The Auditor-General’s office is supposed to be the ultimate watchdog for the eN-Zed government and therefore for the eN-Zed taxpayer. Their sole job is to ensure our hard-earned money is spent wisely, efficiently, and transparently. Yet, a recent report raising alarm over Associate Education Minister David Seymour’s revamped school lunch programme leaves us asking a glaring question: Who is the Auditor-General actually looking out for?
The report points out that the revamped programme is successfully saving money, around $360 million, compared to the previous government’s approach. That’s an eye-watering amount of money to save for the taxpayer. Instead of celebrating a massive win for eN-Zed’s fiscal sanity, the Auditor-General’s office chose to nitpick implementation speed, waste, and early nutritional benchmarks. As Seymour rightly pointed out, it feels as though the Auditor-General would be perfectly happy if the government kept bleeding 100s of millions of taxpayers’ cash.
Once again we’re seeing civil servants behaving like they run the country and not the elected officials. Don’t they understand democracy? Look what’s happening in Albania when civil servants forget what democracy means.

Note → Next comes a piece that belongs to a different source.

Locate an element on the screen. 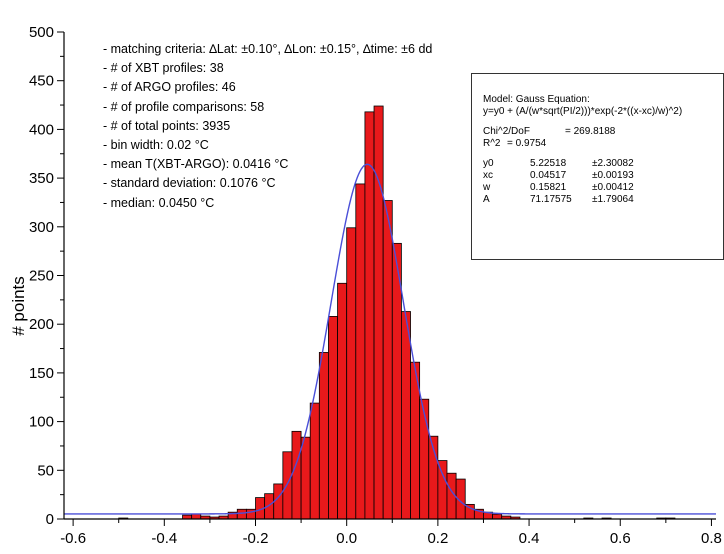 Image resolution: width=724 pixels, height=554 pixels. chi-value: = 269.8188 is located at coordinates (590, 132).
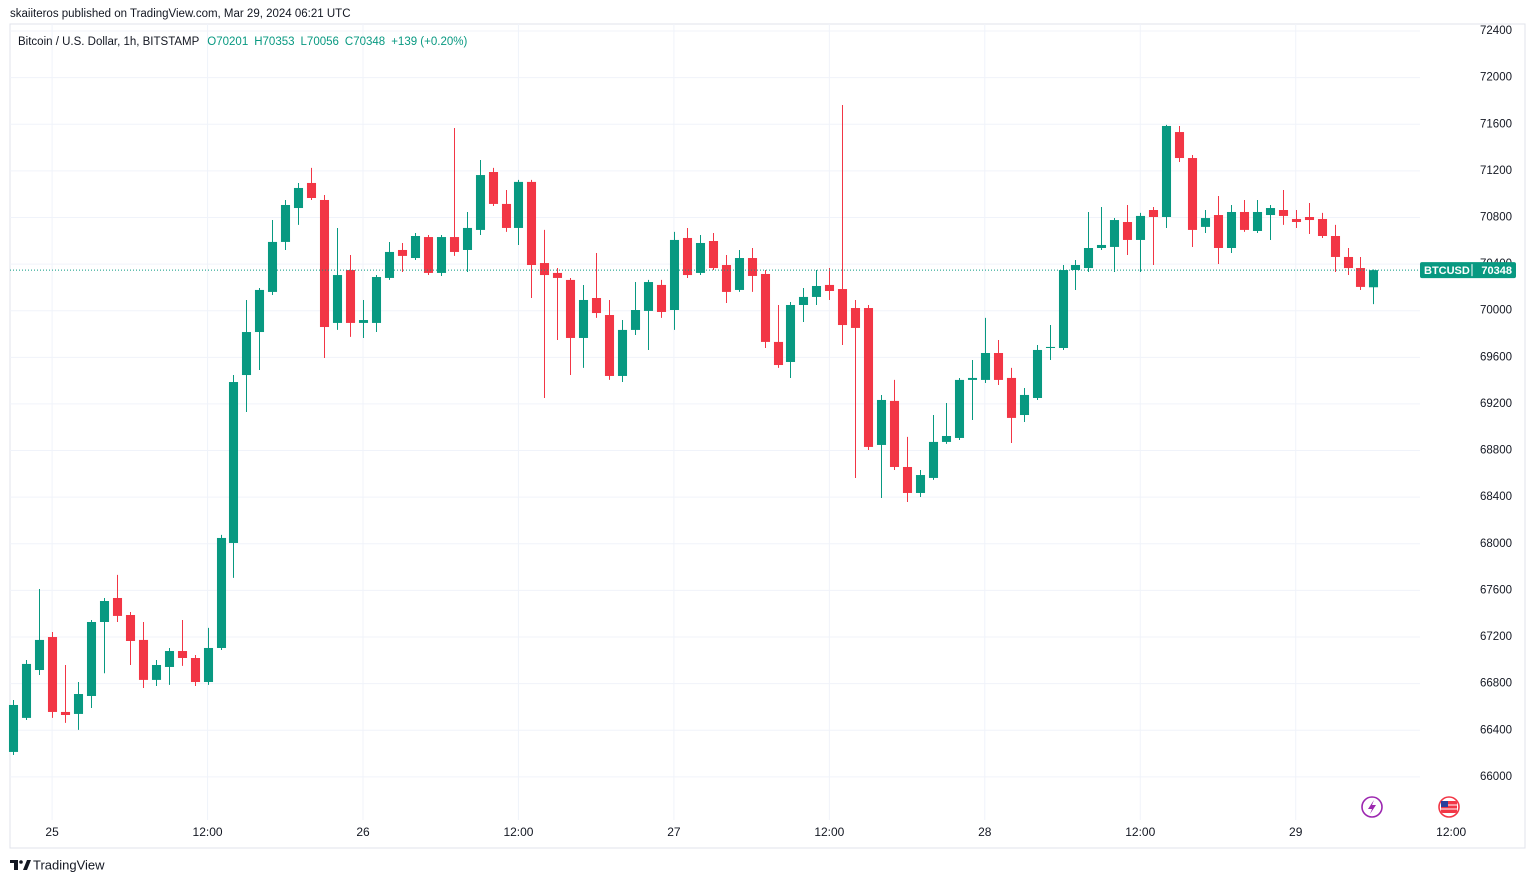 The height and width of the screenshot is (883, 1534). Describe the element at coordinates (1496, 404) in the screenshot. I see `y-tick-label: 69200` at that location.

If the Auditor-General is truly dedicated to protecting eN-Zed taxpayers’ incomes, why train the crosshairs on a programme actively cutting costs? Where is this same aggressive scrutiny when it comes to the real black holes of government spending?
Consider the staggering, unchecked IT spending failures at the Ministry of Business, Innovation and Employment (MBIE). Where is the urgent, front-page report on that? What about the appalling internal spending decisions across countless government departments and ministries? We regularly see public sectors funneling millions into ideological charities and NGOs, only to turn around and cry to the government for more funding because their core services are broke.
And let’s not forget the absolute pinnacle of bureaucratic absurdity: the $4 million taxpayer-funded “whale song and kauri dieback” scam. Four million dollars of taxpayer money spent on tracking whale sounds to prevent a fungal disease, an initiative so ridiculous it sounds like satire or a grubby scam. Where was the Auditor-General? Why the deafening silence on outright waste, while a programme that actually drove a hard bargain for the taxpayer gets dragged through the mud?E
eN-Zed desperatelu needs a Audit office that protects bloated processes and coddles upset, displaced contractors. We need an Auditor-General’s office that goes after genuine, systemic waste and dishonesty and stupidity. If they can’t (or won’t) do that, they should quit before they’re sacked.